§ ACTIVITY:
In the data below, find the line that contains "Click the up navigation arrow" and the line that contains "Task: Click the Appetizers section header". Copy both, plus every line between them, exactly.

RECORDS PROVIDED below:

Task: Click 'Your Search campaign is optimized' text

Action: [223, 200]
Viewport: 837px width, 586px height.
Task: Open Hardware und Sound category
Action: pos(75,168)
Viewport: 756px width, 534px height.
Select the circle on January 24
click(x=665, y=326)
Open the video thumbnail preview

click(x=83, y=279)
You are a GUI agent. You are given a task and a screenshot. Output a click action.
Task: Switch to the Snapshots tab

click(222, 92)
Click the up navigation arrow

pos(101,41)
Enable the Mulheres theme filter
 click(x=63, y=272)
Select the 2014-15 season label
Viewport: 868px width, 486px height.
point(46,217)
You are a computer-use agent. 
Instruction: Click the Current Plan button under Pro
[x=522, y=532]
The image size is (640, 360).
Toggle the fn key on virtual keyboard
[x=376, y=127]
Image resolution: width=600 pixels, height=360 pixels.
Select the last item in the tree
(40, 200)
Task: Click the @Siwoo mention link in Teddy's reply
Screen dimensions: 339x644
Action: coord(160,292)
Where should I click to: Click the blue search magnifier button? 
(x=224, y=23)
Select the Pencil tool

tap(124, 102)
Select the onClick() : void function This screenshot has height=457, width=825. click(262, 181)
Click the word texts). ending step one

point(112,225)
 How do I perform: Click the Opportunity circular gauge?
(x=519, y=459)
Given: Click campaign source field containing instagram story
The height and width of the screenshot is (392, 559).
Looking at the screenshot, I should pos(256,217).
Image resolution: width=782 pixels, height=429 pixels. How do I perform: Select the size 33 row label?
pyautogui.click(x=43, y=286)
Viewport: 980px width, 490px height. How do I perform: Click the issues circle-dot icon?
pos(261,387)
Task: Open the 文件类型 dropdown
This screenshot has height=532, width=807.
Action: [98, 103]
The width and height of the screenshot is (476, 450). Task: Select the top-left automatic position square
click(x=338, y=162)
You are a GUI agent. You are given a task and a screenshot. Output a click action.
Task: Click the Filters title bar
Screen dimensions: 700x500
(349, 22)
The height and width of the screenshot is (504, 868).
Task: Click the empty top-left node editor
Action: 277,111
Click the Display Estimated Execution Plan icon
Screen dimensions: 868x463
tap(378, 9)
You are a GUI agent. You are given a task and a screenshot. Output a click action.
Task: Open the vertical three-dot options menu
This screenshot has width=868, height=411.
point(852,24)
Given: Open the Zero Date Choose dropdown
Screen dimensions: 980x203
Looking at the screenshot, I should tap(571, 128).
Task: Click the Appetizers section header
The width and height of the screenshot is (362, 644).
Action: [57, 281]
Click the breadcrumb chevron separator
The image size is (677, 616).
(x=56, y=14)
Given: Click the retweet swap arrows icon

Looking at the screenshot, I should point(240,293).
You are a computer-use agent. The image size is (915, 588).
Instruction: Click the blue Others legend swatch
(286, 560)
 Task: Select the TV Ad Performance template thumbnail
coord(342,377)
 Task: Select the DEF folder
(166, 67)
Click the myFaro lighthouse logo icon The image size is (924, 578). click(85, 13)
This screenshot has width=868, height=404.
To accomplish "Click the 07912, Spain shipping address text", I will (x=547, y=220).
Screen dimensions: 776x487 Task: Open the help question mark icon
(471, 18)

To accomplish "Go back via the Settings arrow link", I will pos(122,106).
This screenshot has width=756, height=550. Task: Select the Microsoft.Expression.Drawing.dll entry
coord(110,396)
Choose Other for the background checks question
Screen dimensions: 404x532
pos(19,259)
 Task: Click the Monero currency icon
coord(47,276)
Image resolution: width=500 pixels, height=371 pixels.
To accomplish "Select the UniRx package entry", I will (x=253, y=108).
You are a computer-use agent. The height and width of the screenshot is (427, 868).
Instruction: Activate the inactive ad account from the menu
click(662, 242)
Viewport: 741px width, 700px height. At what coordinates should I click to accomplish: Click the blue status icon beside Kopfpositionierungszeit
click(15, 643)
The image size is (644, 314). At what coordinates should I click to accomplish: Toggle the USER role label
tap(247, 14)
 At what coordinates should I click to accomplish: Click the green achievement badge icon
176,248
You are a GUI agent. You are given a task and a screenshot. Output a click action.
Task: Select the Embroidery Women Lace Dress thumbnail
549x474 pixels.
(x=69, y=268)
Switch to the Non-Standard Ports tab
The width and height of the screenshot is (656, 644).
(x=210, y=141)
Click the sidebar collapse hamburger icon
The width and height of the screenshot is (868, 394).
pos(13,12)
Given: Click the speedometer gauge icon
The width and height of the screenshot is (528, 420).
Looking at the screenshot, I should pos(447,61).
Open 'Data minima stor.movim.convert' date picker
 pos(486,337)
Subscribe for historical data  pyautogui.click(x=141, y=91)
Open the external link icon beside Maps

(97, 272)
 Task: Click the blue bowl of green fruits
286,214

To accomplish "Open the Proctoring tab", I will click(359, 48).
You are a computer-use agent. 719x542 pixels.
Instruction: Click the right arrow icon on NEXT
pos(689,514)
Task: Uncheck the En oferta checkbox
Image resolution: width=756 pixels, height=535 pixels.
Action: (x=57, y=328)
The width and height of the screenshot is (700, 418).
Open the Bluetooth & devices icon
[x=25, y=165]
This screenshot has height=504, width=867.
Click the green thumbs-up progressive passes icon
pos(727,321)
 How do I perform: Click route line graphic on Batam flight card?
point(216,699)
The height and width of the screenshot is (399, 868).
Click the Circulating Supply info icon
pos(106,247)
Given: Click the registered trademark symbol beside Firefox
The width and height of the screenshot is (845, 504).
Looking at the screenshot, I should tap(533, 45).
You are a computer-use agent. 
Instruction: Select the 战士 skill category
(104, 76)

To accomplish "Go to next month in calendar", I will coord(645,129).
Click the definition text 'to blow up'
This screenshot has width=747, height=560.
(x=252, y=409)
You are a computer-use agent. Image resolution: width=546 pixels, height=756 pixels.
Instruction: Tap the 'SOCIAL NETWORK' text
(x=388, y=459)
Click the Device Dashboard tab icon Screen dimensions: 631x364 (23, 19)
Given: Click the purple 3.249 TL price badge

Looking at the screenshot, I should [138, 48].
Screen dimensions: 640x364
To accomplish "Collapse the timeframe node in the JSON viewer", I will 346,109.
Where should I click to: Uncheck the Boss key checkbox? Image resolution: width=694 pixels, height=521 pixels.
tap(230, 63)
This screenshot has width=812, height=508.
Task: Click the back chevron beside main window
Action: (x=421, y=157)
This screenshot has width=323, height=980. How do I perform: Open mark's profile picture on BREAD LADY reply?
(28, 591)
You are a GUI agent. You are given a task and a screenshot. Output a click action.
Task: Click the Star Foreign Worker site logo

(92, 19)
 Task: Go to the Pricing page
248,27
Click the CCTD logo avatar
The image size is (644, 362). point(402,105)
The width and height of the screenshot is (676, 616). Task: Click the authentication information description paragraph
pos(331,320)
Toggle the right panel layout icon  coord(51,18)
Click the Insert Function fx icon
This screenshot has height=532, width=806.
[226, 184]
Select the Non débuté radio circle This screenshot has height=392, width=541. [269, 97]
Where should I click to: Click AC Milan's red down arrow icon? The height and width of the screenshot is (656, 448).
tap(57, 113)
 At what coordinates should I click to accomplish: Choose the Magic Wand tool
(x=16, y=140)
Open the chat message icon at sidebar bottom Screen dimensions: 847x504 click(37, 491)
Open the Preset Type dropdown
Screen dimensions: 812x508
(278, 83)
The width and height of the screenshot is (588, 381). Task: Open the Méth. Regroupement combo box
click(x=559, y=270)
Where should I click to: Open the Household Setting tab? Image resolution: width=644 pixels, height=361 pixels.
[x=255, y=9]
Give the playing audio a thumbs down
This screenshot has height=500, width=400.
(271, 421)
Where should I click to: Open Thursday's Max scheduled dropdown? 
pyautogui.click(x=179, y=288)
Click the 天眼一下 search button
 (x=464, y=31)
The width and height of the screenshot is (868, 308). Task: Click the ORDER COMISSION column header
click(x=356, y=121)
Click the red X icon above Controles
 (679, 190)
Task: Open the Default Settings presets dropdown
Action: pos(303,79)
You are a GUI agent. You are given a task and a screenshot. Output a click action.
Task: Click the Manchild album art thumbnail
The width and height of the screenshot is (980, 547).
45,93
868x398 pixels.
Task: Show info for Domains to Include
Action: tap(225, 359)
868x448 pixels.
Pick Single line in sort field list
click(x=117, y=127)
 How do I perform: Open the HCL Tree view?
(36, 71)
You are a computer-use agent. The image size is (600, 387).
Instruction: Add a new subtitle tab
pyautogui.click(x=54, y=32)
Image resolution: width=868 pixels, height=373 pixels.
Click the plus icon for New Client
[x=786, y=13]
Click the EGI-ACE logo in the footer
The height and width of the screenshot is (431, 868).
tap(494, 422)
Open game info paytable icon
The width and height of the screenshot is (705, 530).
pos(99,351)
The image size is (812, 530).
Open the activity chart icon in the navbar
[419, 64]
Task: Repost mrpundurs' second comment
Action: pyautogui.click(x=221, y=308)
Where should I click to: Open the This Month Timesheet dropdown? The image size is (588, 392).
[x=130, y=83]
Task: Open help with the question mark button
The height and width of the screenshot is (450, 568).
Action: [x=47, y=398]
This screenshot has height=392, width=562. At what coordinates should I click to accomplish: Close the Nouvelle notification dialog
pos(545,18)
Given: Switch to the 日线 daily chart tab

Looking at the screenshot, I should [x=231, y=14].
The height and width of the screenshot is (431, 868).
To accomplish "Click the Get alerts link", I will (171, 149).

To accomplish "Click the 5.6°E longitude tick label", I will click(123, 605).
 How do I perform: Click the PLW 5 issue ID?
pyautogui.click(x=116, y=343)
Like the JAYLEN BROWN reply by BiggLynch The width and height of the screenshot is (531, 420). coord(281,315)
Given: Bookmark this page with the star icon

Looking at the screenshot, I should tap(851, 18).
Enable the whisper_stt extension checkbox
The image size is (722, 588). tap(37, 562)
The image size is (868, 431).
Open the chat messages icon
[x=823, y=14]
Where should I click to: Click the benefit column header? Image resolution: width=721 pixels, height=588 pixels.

End of RECORDS PROVIDED.

§ TASK SOLUTION:
Click the up navigation arrow

pos(101,41)
Enable the Mulheres theme filter
 click(x=63, y=272)
Select the 2014-15 season label
Viewport: 868px width, 486px height.
point(46,217)
You are a computer-use agent. 
Instruction: Click the Current Plan button under Pro
[x=522, y=532]
The image size is (640, 360).
Toggle the fn key on virtual keyboard
[x=376, y=127]
Image resolution: width=600 pixels, height=360 pixels.
Select the last item in the tree
(40, 200)
Task: Click the @Siwoo mention link in Teddy's reply
Screen dimensions: 339x644
Action: coord(160,292)
Where should I click to: Click the blue search magnifier button? 
(x=224, y=23)
Select the Pencil tool

tap(124, 102)
Select the onClick() : void function This screenshot has height=457, width=825. click(262, 181)
Click the word texts). ending step one

point(112,225)
 How do I perform: Click the Opportunity circular gauge?
(x=519, y=459)
Given: Click campaign source field containing instagram story
The height and width of the screenshot is (392, 559).
Looking at the screenshot, I should pos(256,217).
Image resolution: width=782 pixels, height=429 pixels. How do I perform: Select the size 33 row label?
pyautogui.click(x=43, y=286)
Viewport: 980px width, 490px height. How do I perform: Click the issues circle-dot icon?
pos(261,387)
Task: Open the 文件类型 dropdown
This screenshot has height=532, width=807.
Action: [98, 103]
The width and height of the screenshot is (476, 450). Task: Select the top-left automatic position square
click(x=338, y=162)
You are a GUI agent. You are given a task and a screenshot. Output a click action.
Task: Click the Filters title bar
Screen dimensions: 700x500
(349, 22)
The height and width of the screenshot is (504, 868).
Task: Click the empty top-left node editor
Action: 277,111
Click the Display Estimated Execution Plan icon
Screen dimensions: 868x463
tap(378, 9)
You are a GUI agent. You are given a task and a screenshot. Output a click action.
Task: Open the vertical three-dot options menu
This screenshot has width=868, height=411.
point(852,24)
Given: Open the Zero Date Choose dropdown
Screen dimensions: 980x203
Looking at the screenshot, I should tap(571, 128).
Task: Click the Appetizers section header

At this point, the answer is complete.